En République démocratique du Congo, Emmanuel Ramazani Shadary, ancien candidat à la présidentielle de 2018 et cadre influent du Parti du peuple pour la reconstruction et la démocratie (PPRD), a été arrêté mardi à Kinshasa, selon une annonce de sa formation politique. Aucune justification officielle n’a été communiquée par les autorités à ce stade.

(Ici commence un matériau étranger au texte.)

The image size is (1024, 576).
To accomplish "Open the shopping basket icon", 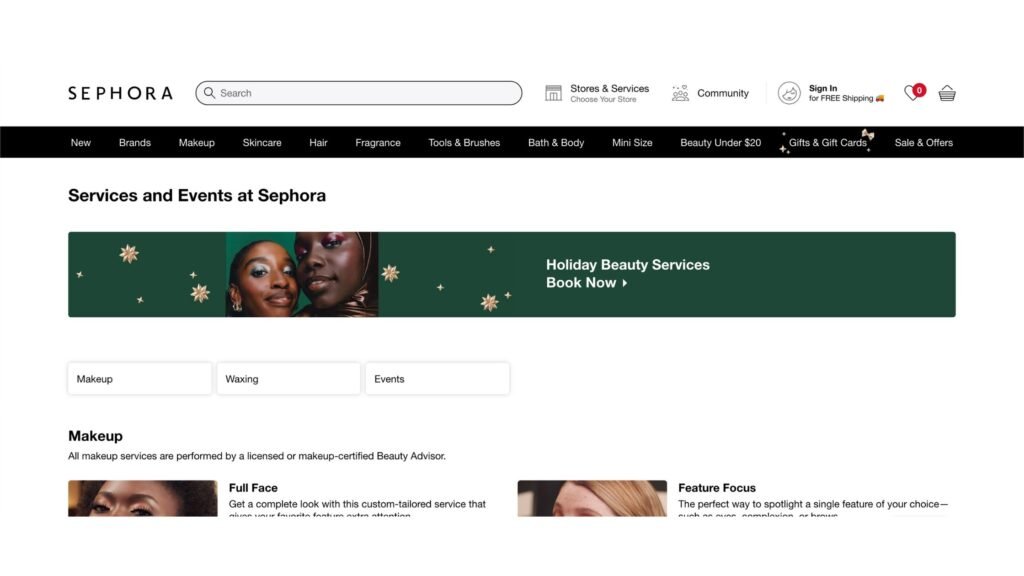I will coord(947,93).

Ancien ministre de l’Intérieur sous la présidence de Joseph Kabila, Shadary avait porté les couleurs du Front commun pour le Congo (FCC) lors du scrutin de 2018, qu’il avait terminé à la troisième place derrière l’actuel chef de l’État Félix Tshisekedi. Son arrestation intervient dans un climat politique particulièrement tendu, marqué par le retour en force de la rébellion du M23 dans l’est du pays.

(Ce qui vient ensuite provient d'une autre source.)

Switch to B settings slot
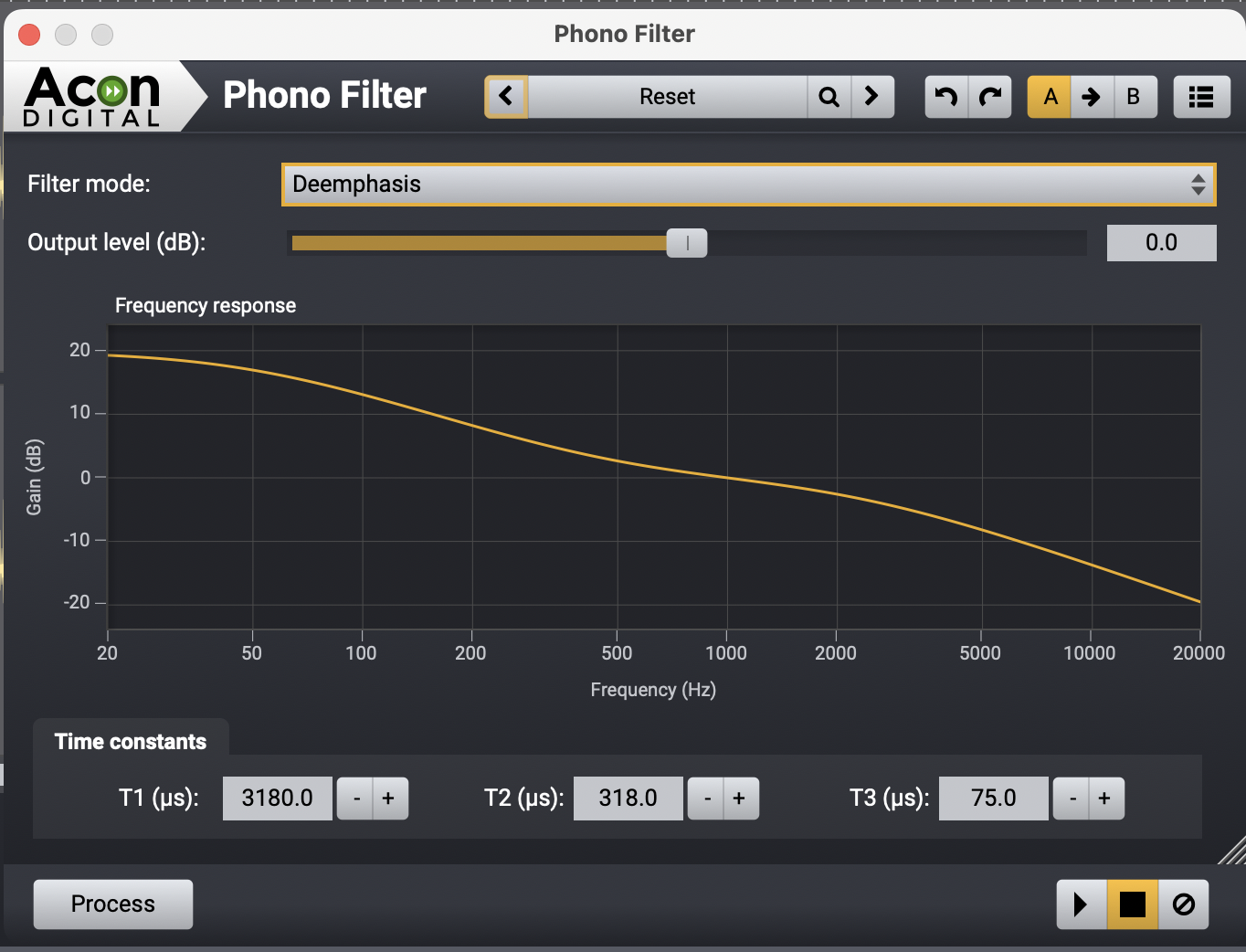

Cette interpellation survient également quelques mois après la condamnation à mort par contumace de Joseph Kabila par un tribunal militaire pour « haute trahison », en lien avec une présumée complicité avec le M23 — des accusations rejetées par ses proches.

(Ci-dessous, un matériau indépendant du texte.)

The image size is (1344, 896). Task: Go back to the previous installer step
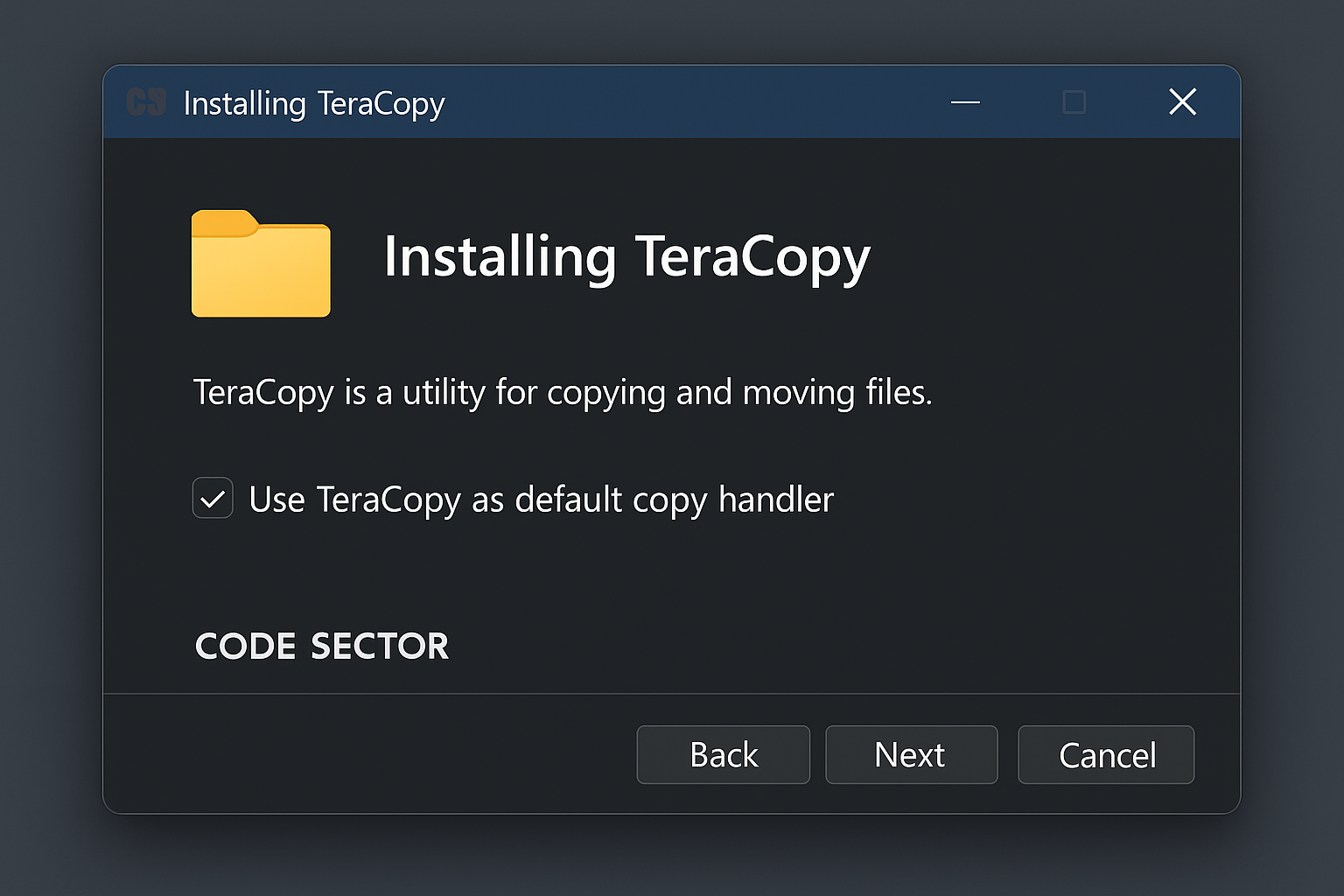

Si aucun lien formel n’a été établi entre l’arrestation de Shadary et les récentes offensives du M23, le timing interroge. Entre janvier et février, le groupe rebelle a lancé des attaques majeures dans l’est du pays, prenant le contrôle de villes stratégiques comme Goma et Bukavu, ravivant les inquiétudes sécuritaires et les tensions au sommet de l’État.
Dans ce contexte, l’arrestation d’une figure emblématique de l’ancien régime apparaît comme un signal politique fort, susceptible de raviver les clivages entre pouvoir actuel et opposition issue du camp Kabila.